Bali Haque's new book, Changing our Secondary Schools, raises important and timely questions about teaching. His acknowledgement that the single most important contribution to student success is the cultural capital they bring into the classroom is supported by all the international evidence.
Strikingly, the single most reliable indicator of future academic success is the number of books you have in your home when you grow up. But Haque's critique then moves on to what schools might be able to do to make the difference, and in many cases play catch up, with those students left behind by poverty.
Haque is correct when he suggests that the reforms in New Zealand education dating back to the introduction of Tomorrow Schools in the 1980s have been characterised by sloppy and at times plainly incompetent implementation. Whether you agree with the policy directions or not, the introduction for example, of national standards and charter schools has resulted in chaos and confusion largely because of the breakneck speed with which these changes were brought into the system. The most obvious example of Haque's critique of poorly handled implementation was the disastrous management of the Christchurch school restructuring after the earthquakes.
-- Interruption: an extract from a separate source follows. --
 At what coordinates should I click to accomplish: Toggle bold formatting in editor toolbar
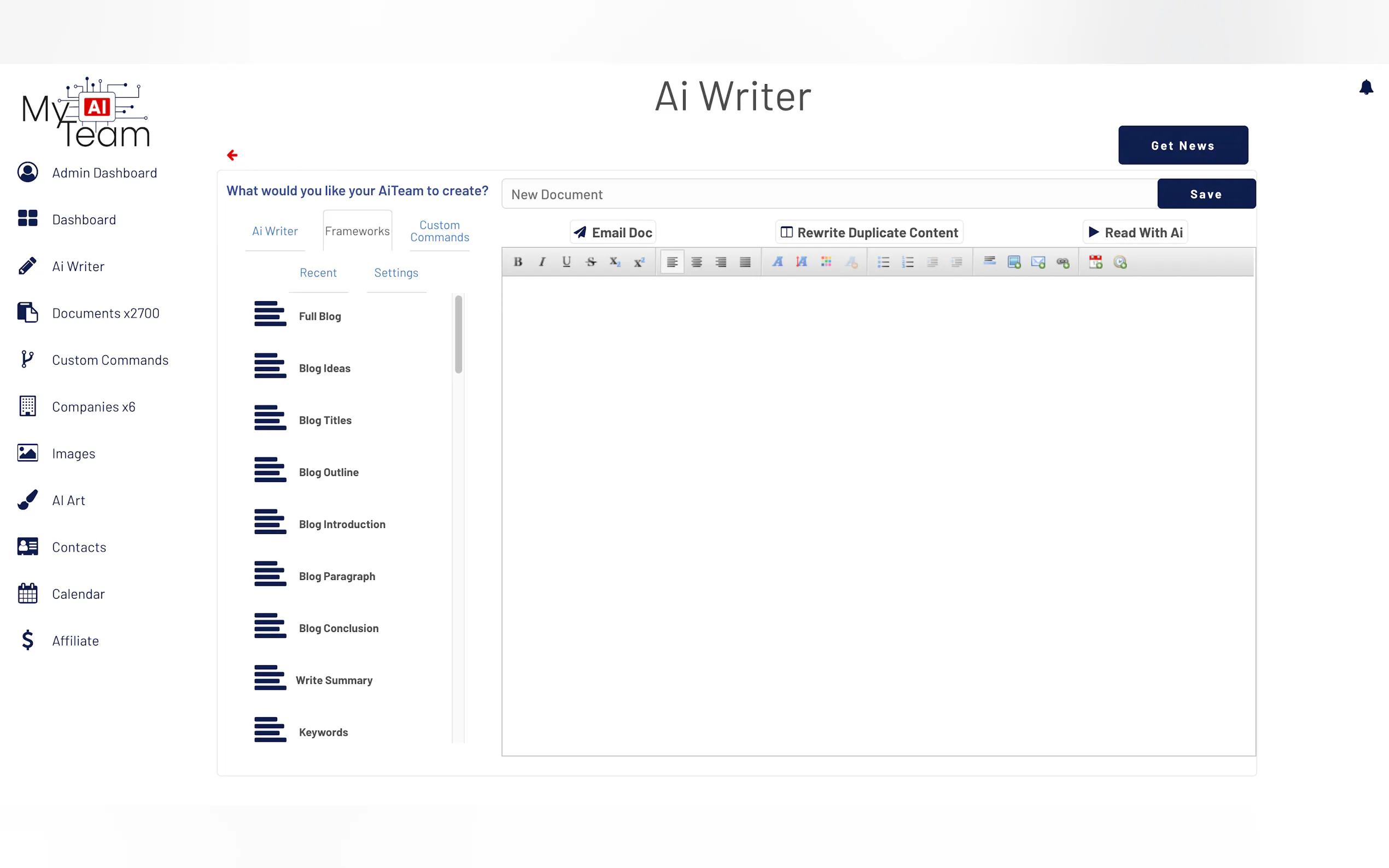tap(517, 262)
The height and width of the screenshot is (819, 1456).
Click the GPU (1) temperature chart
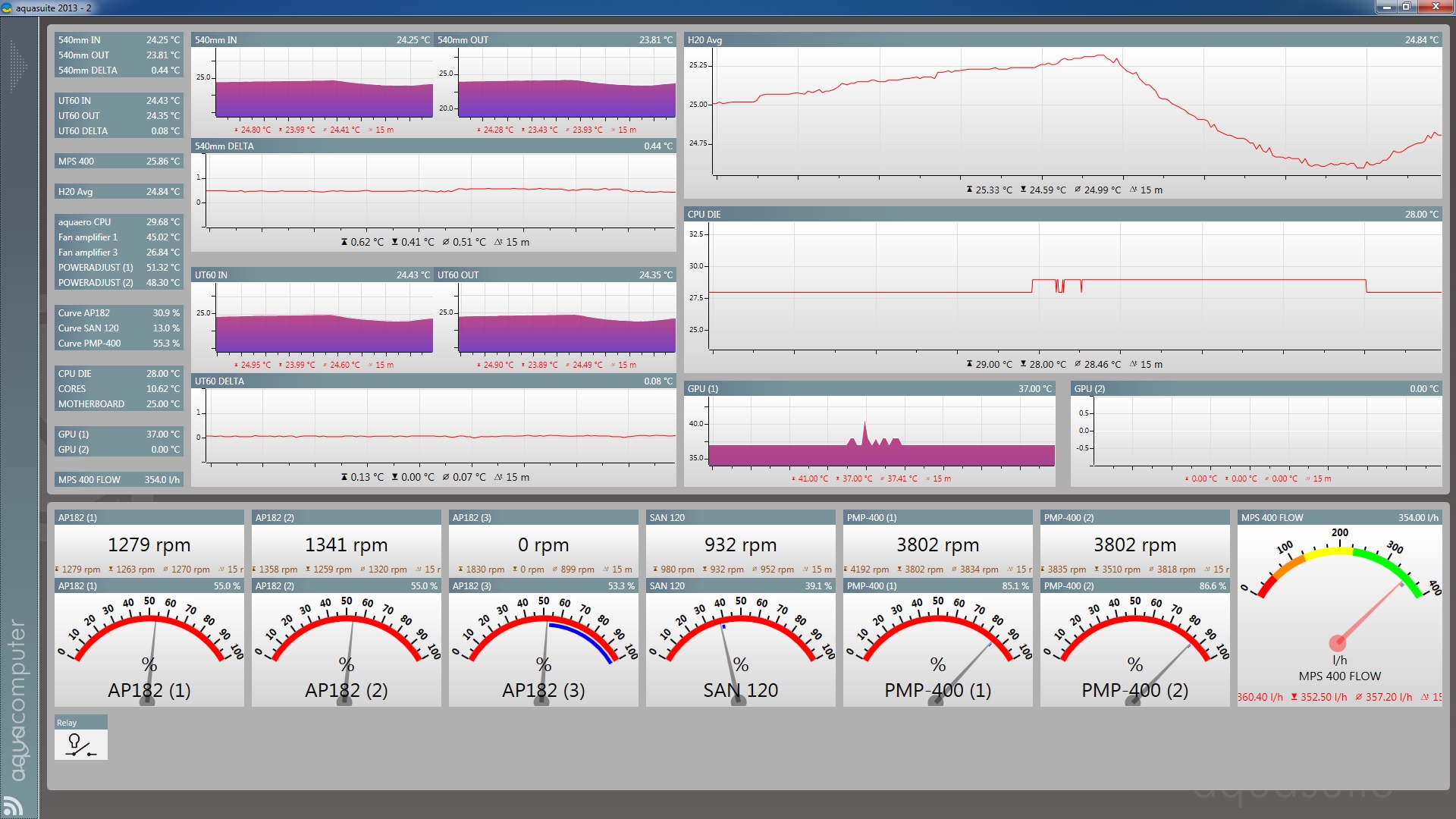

Haque understands that the flagship Government policy of IES, or as it has been characterised, the super principal, super teacher idea, is not about rewarding classroom teachers for staying in the classroom. It is about creating new management positions in and across schools. It fails then to provide viable career pathways for teachers dedicated to remain in their classrooms, teaching.
The problem Haque boldly identifies is that we still don't have a system to reward good teachers and manage poor or barely competent teachers out of the system. His idea that principals could make a good stab at it isn't good enough. There is clearly a Government and public desire to build a sense of greater teacher accountability (it could be seen as being one of the most significant drivers behind many of the reforms of the past 30 years).